### Task details
Reproduce the material word for word, from the line containing "Given: Open the TP shop medallion" through to the end of the material, and leave out the pictures.

### Data section
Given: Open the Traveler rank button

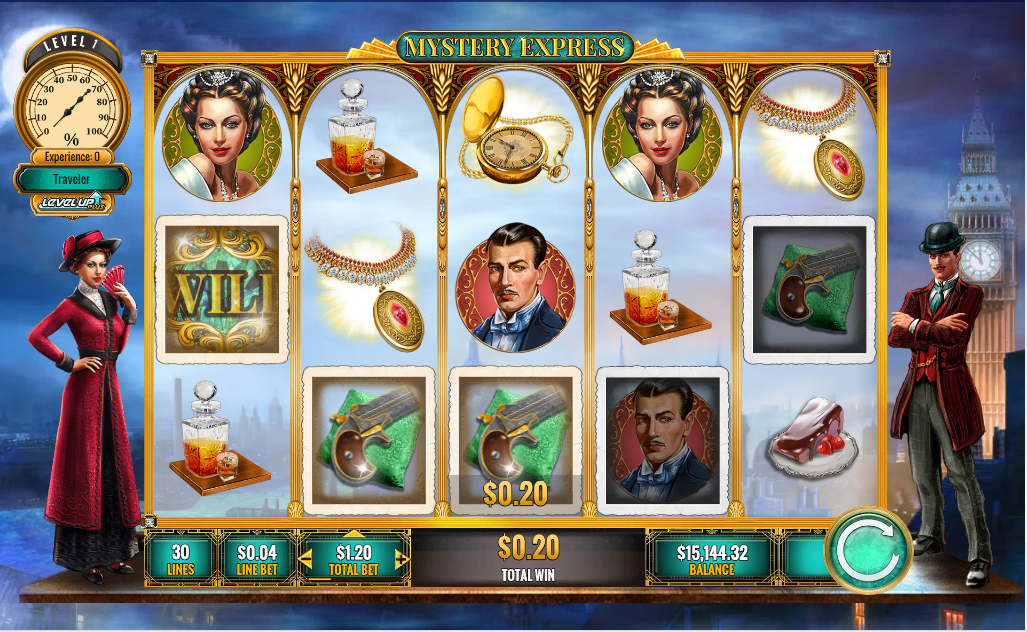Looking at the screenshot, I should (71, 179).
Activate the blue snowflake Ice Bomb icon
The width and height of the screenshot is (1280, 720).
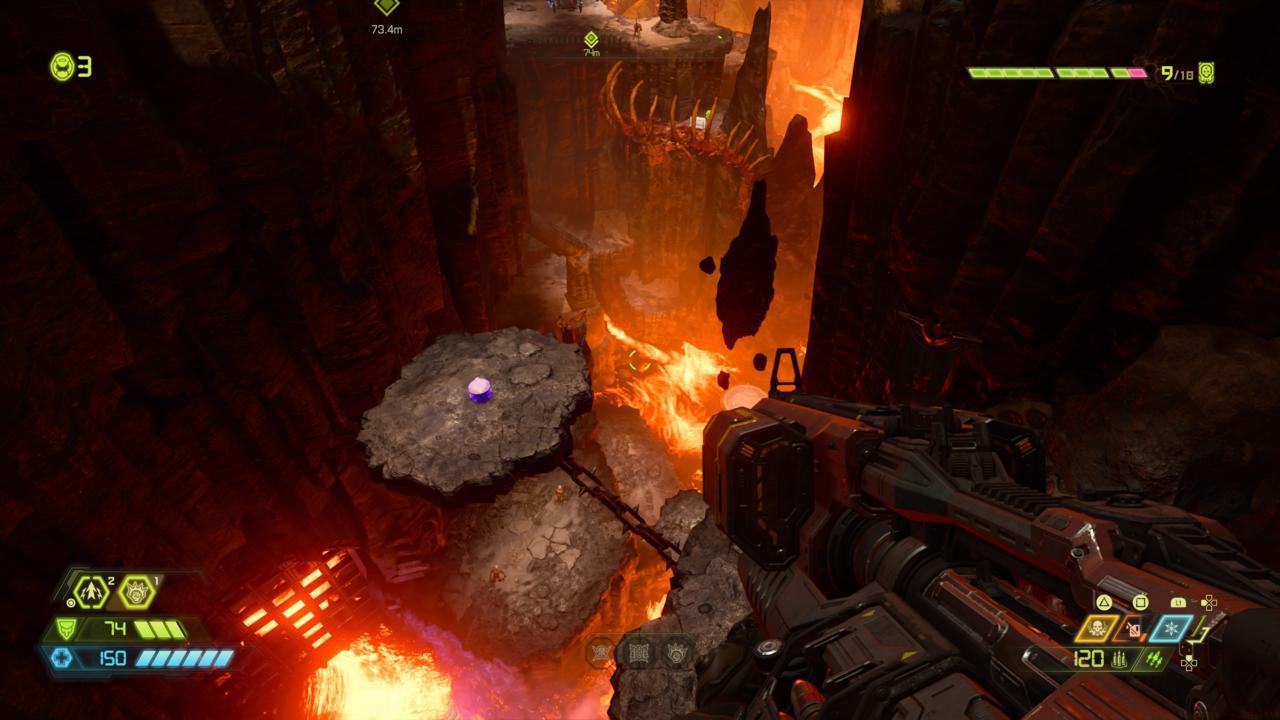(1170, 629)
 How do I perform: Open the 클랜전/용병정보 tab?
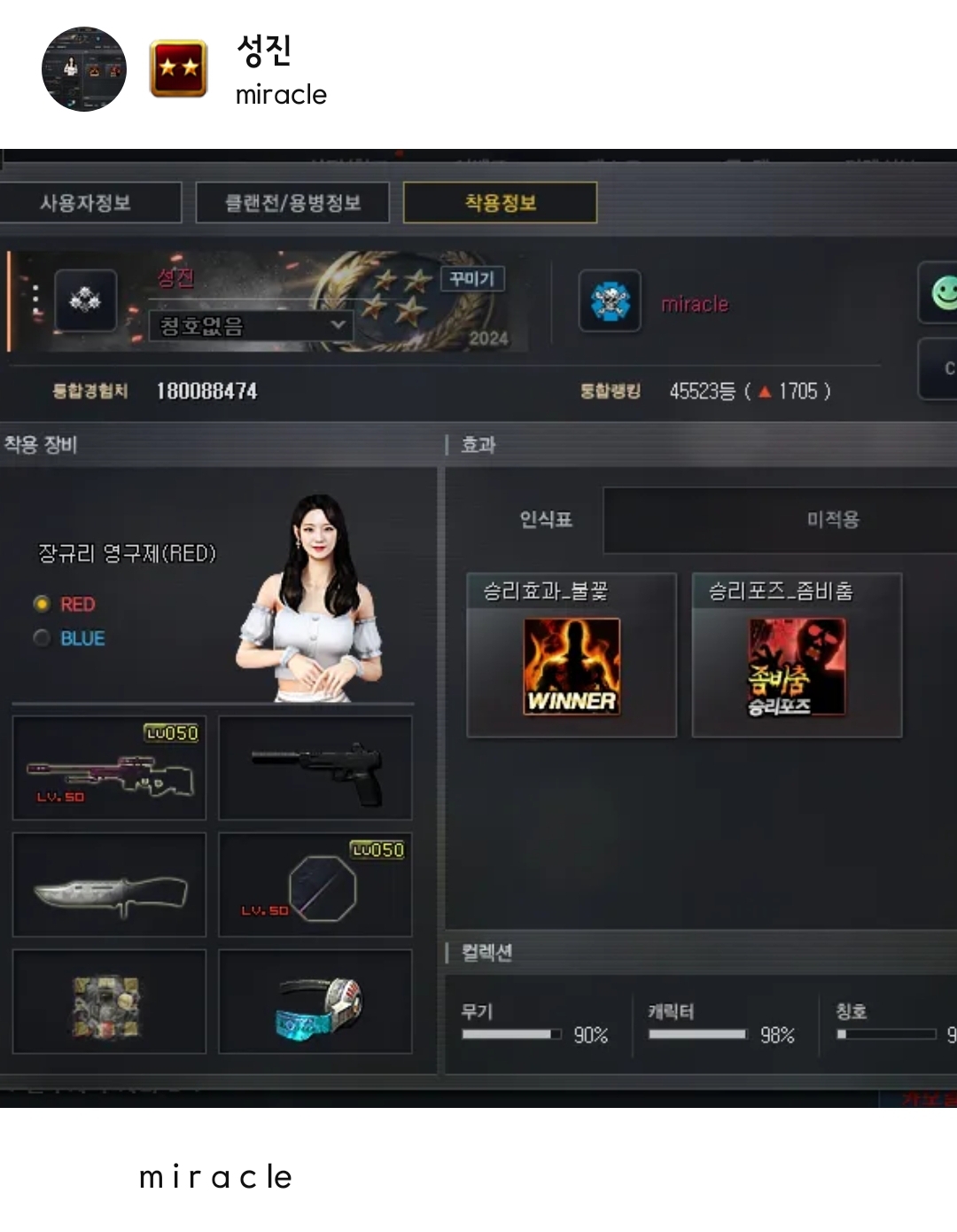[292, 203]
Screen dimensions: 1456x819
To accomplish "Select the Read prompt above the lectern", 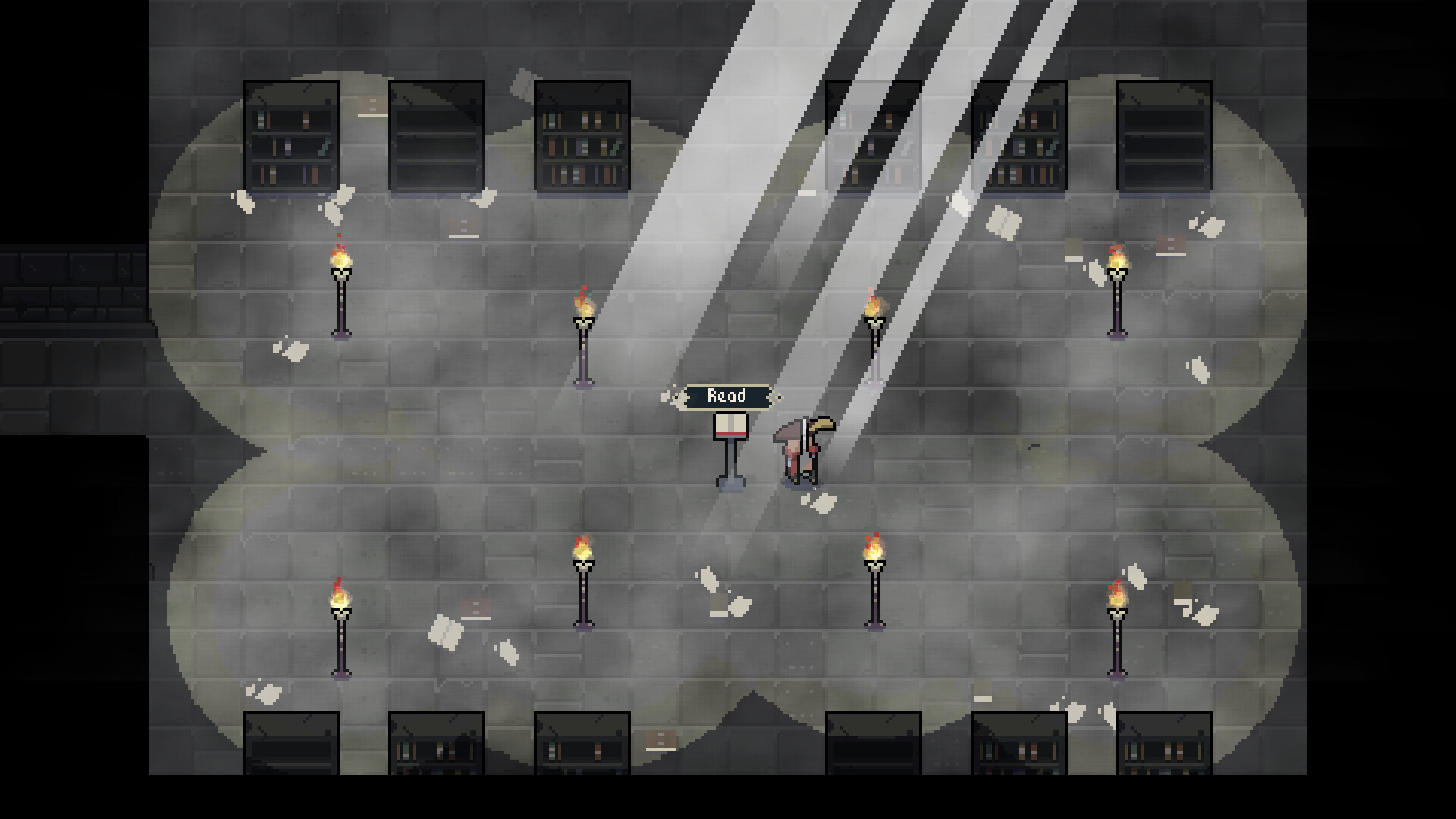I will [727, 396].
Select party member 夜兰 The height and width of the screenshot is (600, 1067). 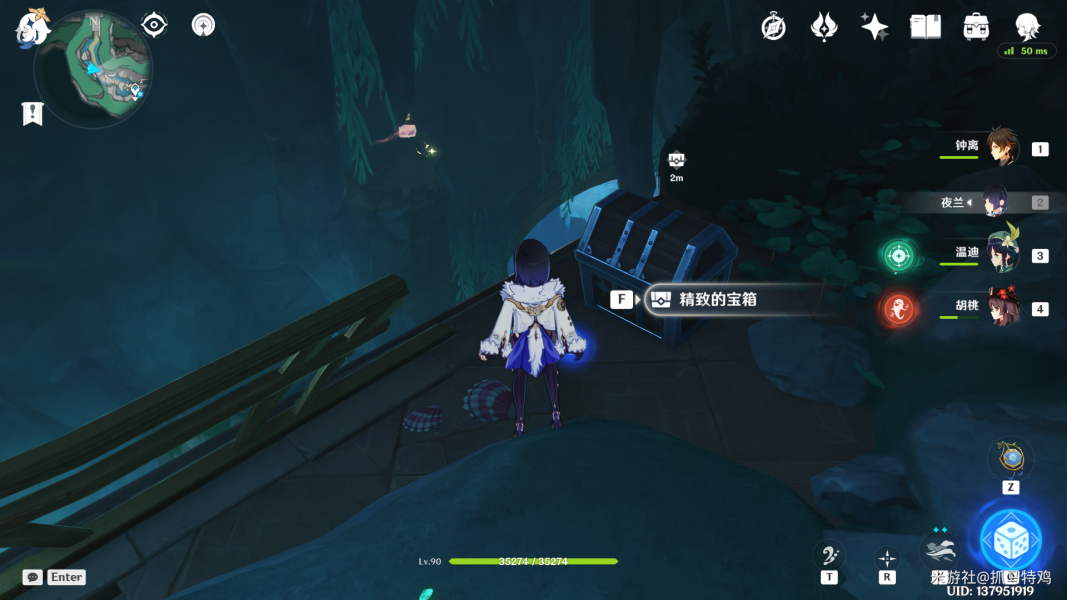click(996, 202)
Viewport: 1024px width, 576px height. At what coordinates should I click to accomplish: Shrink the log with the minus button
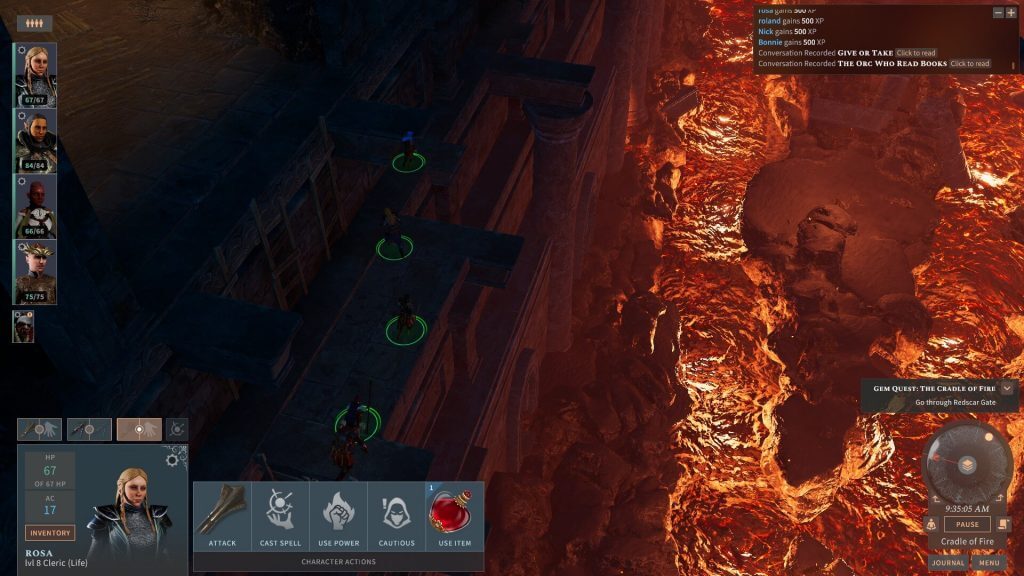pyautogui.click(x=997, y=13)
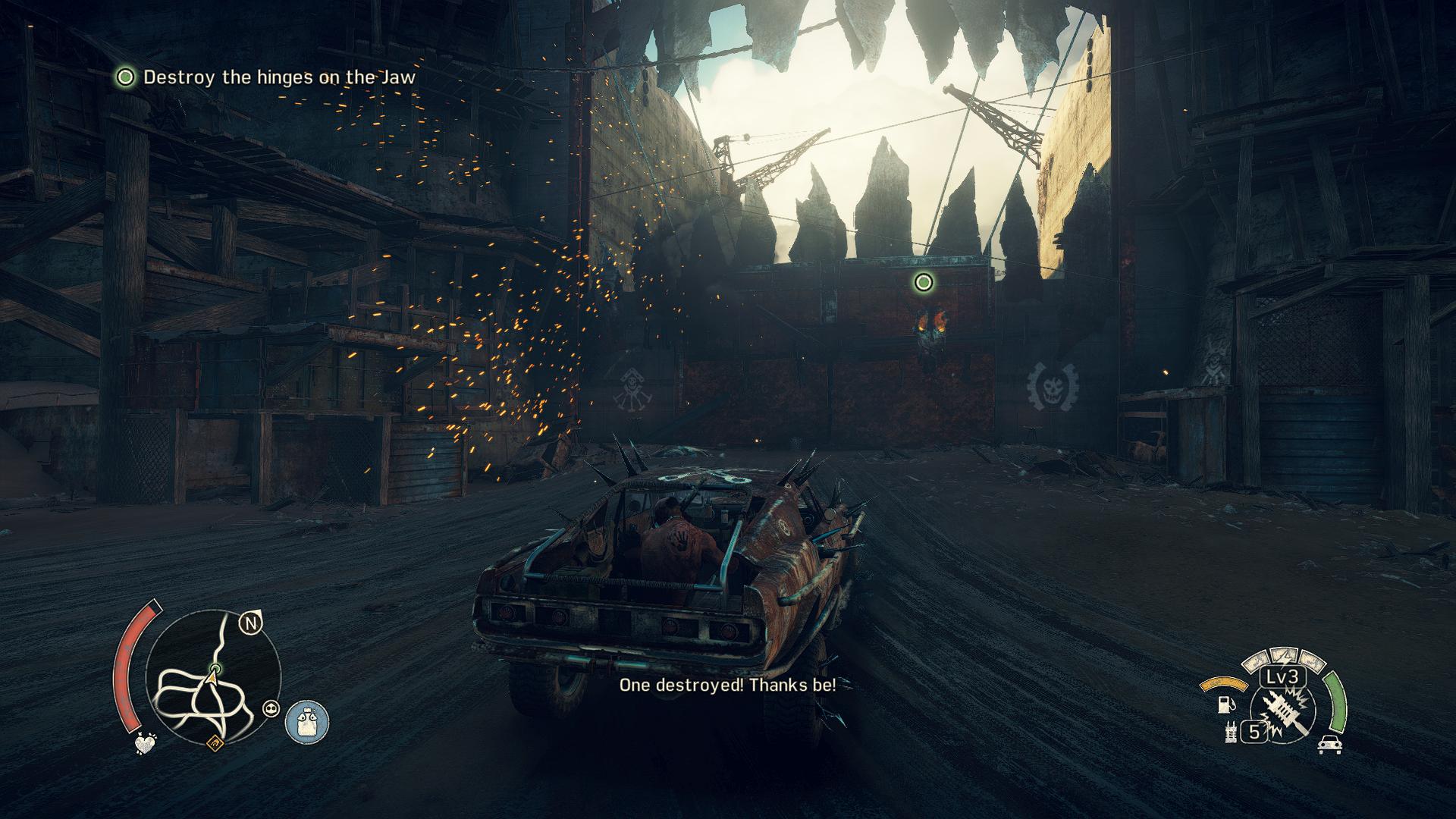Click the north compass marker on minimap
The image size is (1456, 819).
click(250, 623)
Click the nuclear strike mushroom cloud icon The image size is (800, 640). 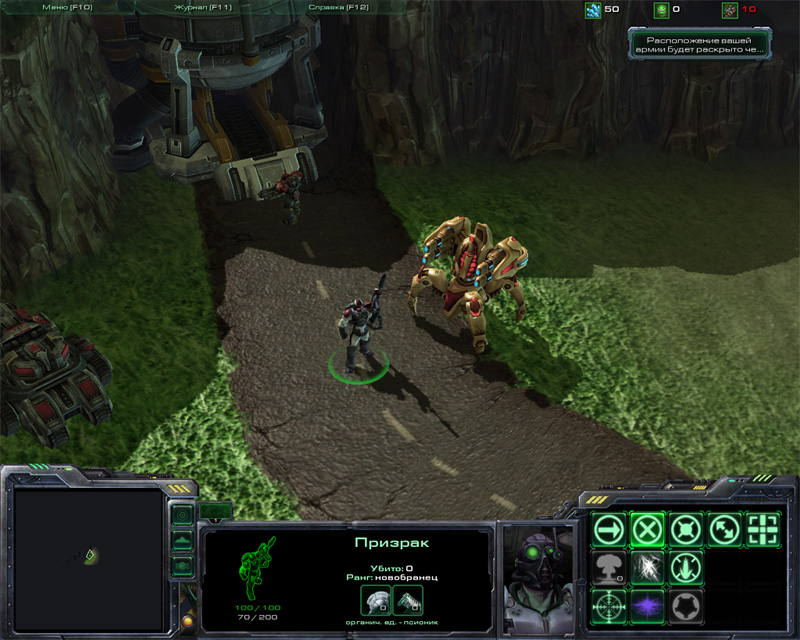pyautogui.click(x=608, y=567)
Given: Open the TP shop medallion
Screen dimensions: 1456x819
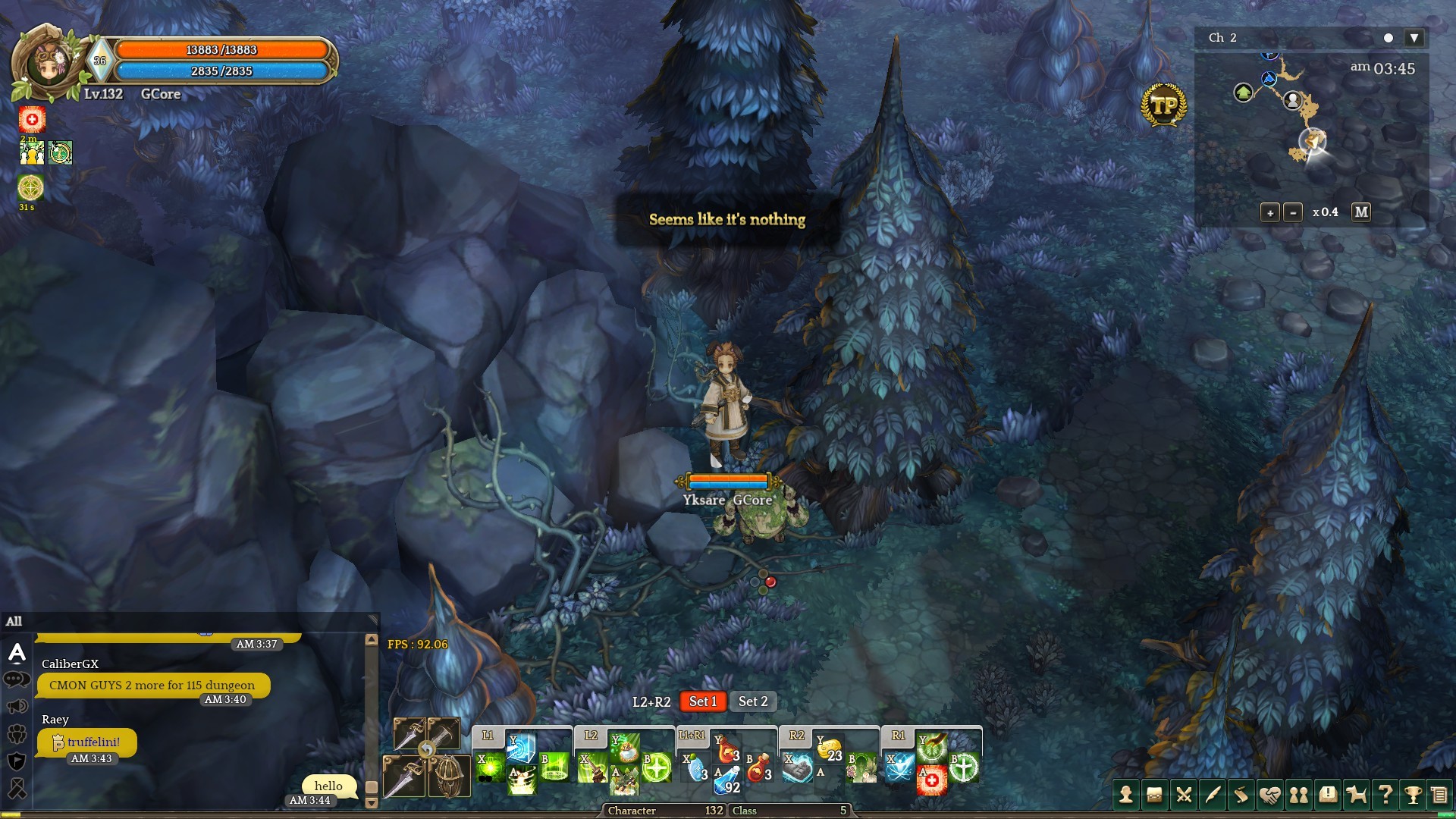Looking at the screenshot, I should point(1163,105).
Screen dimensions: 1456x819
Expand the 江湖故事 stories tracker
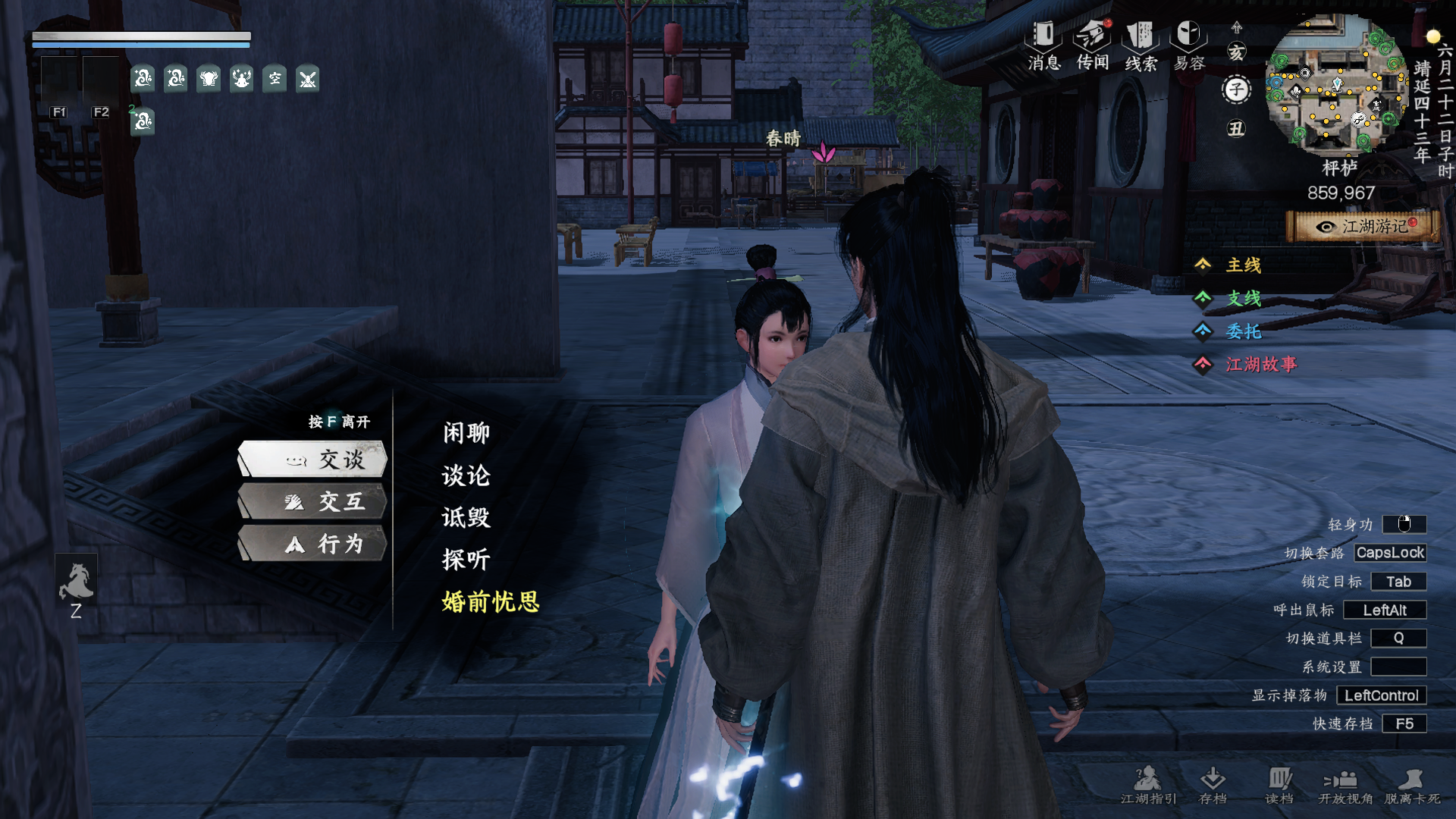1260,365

### Solution
Given: Open the TP shop medallion
Screen dimensions: 1456x819
Looking at the screenshot, I should point(1163,105).
Screen dimensions: 1456x819
Expand the 江湖故事 stories tracker
1260,365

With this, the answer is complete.